We use many metaphors to speak about the inner layers. We speak of what happens in the "back office" or "under the hood." We assume whatever happens there doesn't concern us as long as the job gets done. System designers assume, in turn, that most of the time users don't need to know about the inner layers. Indeed, when an inner layer is inadvertently exposed through the interface we see this as a system failure; sometimes a benign one such as a bit of dirt in supermarket vegetables, sometimes a creepy one such as a chicken head in a bag of McNuggets.

All systems require transparency to use them effectively, to recover from failure, and to build upon them.

Despite what naïve system designers may think, in most systems users often need to know about what internal layers are doing: to use a system effectively, to recover from failure, and to build upon it or customize it to their needs. For instance:

• A healthy diet requires knowing what goes into our food. A sustainable diet requires knowing where does it come from and how it is prepared.
• Democracy cannot be construed to mean blindly voting every few years, and actual progress requires understanding how legislative change works.
• Reducing the harm from the next economic crisis, requires understanding what can each of us should do to prevent it from being too deep.
• Maintaining good health and recovering from illness without bankrupting hospitals, increasingly requires relying of patients' self-care.
• Fuel economy and safe driving requires a basic understanding of how a car engine works, and what are the symptoms of possible failure.

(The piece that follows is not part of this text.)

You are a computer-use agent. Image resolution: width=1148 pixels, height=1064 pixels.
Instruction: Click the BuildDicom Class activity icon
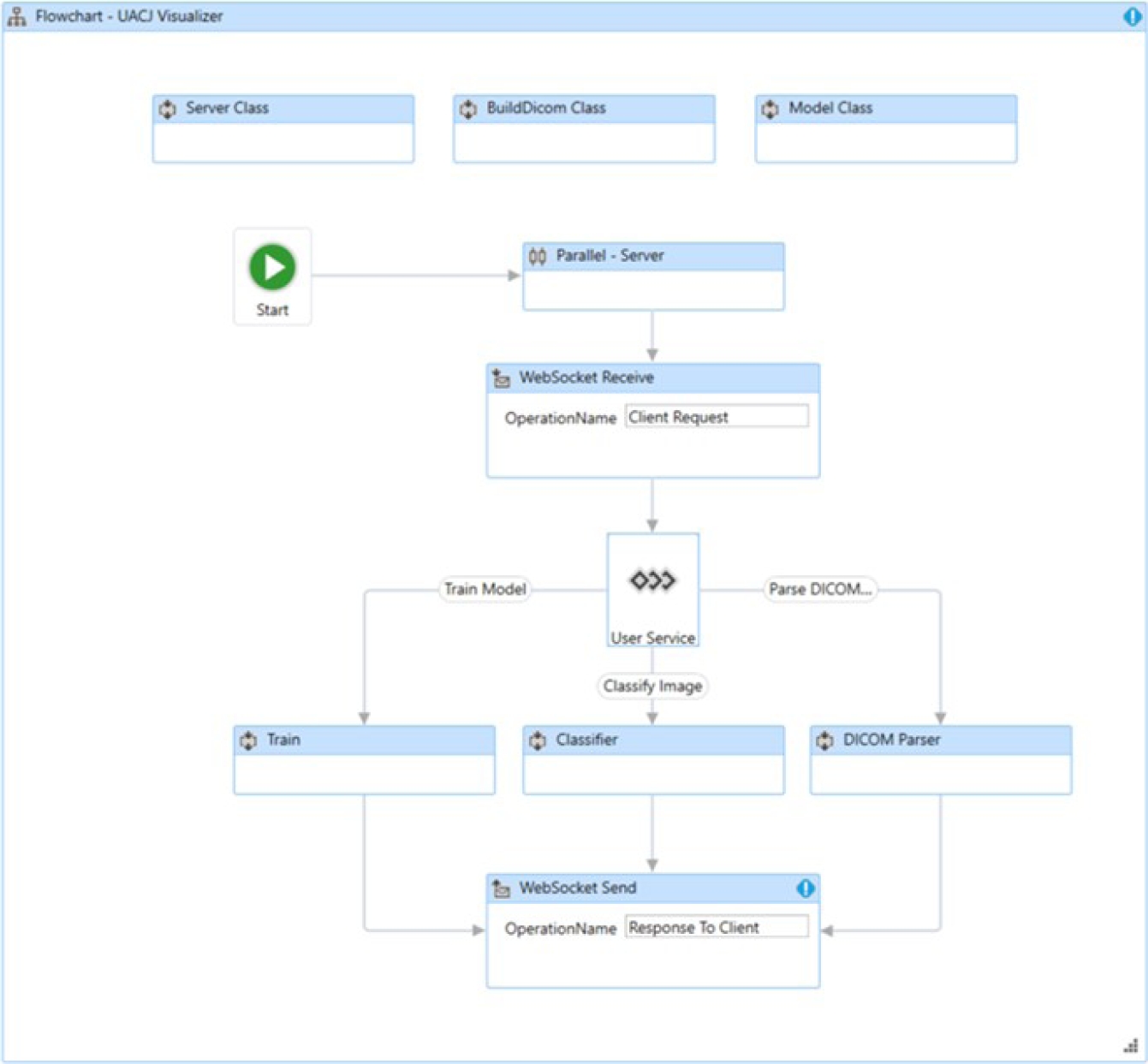(468, 109)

Some of the biggest crises we're facing today are caused or aggravated by the fact that we're hiding too much information in the name of "simplicity." We're increasingly becoming separated of sub-systems that are vital for us. Complete opacity is bad design, sometimes intentionally so. Usable systems have a transparent outer layer and ways of interacting with inner layers progressively.

Power structures that predate the information age deal with opacity by creating more opacity.

The way in which this information problem is addressed, and sometimes ignored, mirrors pre-information age power structures. Indeed, they tend to encourage more opacity: instead of transparency and access to information, we see more and more layers of specialists, representatives and regulators who are supposed to represent our interests and keep us safe:

• Food production companies fight tooth and nail against any initiative to expand information to consumers. Instead, they encourage industry-led committees that determine what is good for us.
• Instead of implementing transparency by default, most governments implement transparency on request, often behind a bureaucratic maze.
• Banking oversight as implemented now requires us to blindly trust on the same people who repeatedly failed to prevent banking crises.
• The only information we get about pharmaceuticals are advertisings encouraging us to use the newest medications.
• Car diagnostics are hidden through proprietary systems that make (self-)maintenance impossible or artificially more expensive.

Professionals that create computing and information processing systems have our share of responsibility on this. Not only we design big parts of these systems, we create the wrong metaphors than shape the industries and the expectations of users.

We're encouraging users to believe that ignorance is a good thing.

Most notably, we're encouraging people to believe that ignorance is a good thing. Systems where users are "taken care of" and "don't need to worry about anything" should arise suspicion, not praise. As the world becomes more complex and people have a proportionally vanishing understanding of what happens around them, we should enable and encourage exploration.

A possible framework to achieve this is what Jonathan Zittrain calls generative systems, but there is much more to it. The starting point, in my opinion, is to realize that an entire generation is actively being prevented from understanding the systems around them. This is a huge step backwards. People learn about the systems around them by using them: let's encourage and enable that learning.